[Your task] Up to and including the line that contains "is (2552, 1213).", repeat each line of the data exactly, starting from the first.

** Opening Extracted data block **

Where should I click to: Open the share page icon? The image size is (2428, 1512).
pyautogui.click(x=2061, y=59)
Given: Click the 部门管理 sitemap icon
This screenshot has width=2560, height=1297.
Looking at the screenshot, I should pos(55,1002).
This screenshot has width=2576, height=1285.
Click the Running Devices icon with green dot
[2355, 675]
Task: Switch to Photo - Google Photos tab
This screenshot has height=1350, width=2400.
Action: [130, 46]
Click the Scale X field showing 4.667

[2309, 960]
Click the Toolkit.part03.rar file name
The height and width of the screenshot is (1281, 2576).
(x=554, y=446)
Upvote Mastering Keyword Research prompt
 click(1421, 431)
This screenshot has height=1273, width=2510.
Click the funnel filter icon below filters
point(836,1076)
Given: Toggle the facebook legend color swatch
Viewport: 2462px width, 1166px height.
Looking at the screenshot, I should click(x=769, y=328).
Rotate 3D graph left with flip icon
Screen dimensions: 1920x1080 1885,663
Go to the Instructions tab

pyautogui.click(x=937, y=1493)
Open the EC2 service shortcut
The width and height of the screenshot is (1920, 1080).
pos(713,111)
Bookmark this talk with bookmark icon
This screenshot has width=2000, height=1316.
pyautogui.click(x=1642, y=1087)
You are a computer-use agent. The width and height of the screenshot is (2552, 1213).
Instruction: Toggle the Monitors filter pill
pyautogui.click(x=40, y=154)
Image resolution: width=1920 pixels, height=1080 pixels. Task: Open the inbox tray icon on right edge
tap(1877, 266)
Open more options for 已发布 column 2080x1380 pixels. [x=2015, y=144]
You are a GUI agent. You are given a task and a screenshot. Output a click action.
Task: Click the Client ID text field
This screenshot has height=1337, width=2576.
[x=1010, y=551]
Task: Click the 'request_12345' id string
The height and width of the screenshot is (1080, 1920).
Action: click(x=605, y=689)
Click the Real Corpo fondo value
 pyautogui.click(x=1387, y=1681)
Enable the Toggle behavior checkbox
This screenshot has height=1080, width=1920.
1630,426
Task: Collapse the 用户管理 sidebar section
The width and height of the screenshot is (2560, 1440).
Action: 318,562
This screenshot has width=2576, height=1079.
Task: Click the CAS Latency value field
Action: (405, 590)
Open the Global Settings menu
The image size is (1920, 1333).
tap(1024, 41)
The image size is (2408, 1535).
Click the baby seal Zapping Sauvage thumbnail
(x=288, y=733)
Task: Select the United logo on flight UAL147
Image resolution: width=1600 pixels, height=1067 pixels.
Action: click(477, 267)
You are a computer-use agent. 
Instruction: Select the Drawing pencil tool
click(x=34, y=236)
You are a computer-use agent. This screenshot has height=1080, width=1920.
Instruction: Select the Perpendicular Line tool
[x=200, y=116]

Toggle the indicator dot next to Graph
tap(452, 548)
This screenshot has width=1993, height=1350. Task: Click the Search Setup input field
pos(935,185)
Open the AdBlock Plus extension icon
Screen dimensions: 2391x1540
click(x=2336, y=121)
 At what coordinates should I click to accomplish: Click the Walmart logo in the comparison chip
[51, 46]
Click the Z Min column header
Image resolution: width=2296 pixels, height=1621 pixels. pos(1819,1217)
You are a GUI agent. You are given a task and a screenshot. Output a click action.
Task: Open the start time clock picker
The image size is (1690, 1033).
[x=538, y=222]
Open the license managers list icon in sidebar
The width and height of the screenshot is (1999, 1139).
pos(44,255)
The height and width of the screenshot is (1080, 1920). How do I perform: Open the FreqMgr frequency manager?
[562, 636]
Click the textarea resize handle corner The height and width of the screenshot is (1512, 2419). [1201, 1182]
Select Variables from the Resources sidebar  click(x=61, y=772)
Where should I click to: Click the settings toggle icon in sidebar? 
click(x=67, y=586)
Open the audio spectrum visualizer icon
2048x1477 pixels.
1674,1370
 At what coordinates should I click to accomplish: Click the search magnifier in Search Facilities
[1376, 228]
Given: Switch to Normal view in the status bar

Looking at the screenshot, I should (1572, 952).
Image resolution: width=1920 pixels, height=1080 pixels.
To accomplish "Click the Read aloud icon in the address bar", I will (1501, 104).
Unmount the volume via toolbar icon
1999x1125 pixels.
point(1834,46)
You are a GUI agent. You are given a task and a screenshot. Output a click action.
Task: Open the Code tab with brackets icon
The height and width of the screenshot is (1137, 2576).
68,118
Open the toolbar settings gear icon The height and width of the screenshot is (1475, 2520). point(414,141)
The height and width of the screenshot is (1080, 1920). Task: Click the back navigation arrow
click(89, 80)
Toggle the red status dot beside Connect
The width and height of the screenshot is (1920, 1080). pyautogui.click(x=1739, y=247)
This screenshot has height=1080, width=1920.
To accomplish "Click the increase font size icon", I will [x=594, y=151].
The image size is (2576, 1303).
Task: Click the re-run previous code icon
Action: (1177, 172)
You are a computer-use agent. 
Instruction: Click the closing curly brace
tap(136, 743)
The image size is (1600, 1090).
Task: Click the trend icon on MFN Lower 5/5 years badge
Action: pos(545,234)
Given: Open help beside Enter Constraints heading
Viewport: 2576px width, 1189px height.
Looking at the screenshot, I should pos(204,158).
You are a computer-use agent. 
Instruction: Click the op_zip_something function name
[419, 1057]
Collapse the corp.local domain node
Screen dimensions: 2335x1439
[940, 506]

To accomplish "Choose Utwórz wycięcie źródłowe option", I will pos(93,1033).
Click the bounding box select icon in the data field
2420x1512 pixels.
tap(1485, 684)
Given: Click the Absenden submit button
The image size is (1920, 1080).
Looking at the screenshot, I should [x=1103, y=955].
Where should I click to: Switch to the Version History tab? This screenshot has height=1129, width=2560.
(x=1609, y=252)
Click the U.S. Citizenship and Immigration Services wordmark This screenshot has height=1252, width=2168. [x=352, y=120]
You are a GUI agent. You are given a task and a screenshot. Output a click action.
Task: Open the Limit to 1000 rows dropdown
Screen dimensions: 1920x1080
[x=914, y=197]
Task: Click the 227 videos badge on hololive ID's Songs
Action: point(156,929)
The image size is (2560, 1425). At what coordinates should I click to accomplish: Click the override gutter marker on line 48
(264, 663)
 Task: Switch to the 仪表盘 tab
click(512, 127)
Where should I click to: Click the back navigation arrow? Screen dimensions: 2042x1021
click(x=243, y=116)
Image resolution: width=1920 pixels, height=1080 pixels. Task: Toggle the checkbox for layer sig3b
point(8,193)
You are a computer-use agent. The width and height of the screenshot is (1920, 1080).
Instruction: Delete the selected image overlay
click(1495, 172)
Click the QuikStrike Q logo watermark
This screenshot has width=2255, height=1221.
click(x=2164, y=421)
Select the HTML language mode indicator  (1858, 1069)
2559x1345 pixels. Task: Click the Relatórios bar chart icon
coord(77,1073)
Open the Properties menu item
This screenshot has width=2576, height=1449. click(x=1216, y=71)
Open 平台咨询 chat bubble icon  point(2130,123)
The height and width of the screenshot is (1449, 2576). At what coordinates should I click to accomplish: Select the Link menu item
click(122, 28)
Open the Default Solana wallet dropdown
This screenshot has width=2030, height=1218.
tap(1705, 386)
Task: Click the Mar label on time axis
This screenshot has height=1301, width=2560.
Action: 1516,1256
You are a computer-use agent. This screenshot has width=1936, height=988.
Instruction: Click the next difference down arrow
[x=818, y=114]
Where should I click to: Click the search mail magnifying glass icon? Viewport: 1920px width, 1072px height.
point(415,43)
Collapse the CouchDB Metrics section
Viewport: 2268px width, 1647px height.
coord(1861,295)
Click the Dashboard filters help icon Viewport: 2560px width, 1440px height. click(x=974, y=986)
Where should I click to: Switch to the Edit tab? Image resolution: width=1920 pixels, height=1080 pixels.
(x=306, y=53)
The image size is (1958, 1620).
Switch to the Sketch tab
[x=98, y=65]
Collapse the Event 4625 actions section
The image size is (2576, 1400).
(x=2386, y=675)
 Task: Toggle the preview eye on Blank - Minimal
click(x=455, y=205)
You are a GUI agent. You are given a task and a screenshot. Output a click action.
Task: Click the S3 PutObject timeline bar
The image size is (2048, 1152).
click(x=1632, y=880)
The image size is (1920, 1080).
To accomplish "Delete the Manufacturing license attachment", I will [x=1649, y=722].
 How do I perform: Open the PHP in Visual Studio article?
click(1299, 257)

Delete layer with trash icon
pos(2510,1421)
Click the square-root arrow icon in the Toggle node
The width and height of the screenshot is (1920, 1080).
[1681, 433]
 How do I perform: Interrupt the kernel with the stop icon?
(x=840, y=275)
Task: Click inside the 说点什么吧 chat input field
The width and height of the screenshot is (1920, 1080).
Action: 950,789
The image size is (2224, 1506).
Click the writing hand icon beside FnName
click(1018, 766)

** Closing Extracted data block **

[Expected answer]
Where should I click to: Open the share page icon? The image size is (2428, 1512).
pyautogui.click(x=2061, y=59)
Given: Click the 部门管理 sitemap icon
This screenshot has width=2560, height=1297.
Looking at the screenshot, I should pos(55,1002).
This screenshot has width=2576, height=1285.
Click the Running Devices icon with green dot
[2355, 675]
Task: Switch to Photo - Google Photos tab
This screenshot has height=1350, width=2400.
Action: [130, 46]
Click the Scale X field showing 4.667

[2309, 960]
Click the Toolkit.part03.rar file name
The height and width of the screenshot is (1281, 2576).
(x=554, y=446)
Upvote Mastering Keyword Research prompt
 click(1421, 431)
This screenshot has height=1273, width=2510.
Click the funnel filter icon below filters
point(836,1076)
Given: Toggle the facebook legend color swatch
Viewport: 2462px width, 1166px height.
Looking at the screenshot, I should click(x=769, y=328).
Rotate 3D graph left with flip icon
Screen dimensions: 1920x1080 1885,663
Go to the Instructions tab

pyautogui.click(x=937, y=1493)
Open the EC2 service shortcut
The width and height of the screenshot is (1920, 1080).
pos(713,111)
Bookmark this talk with bookmark icon
This screenshot has width=2000, height=1316.
pyautogui.click(x=1642, y=1087)
You are a computer-use agent. The width and height of the screenshot is (2552, 1213).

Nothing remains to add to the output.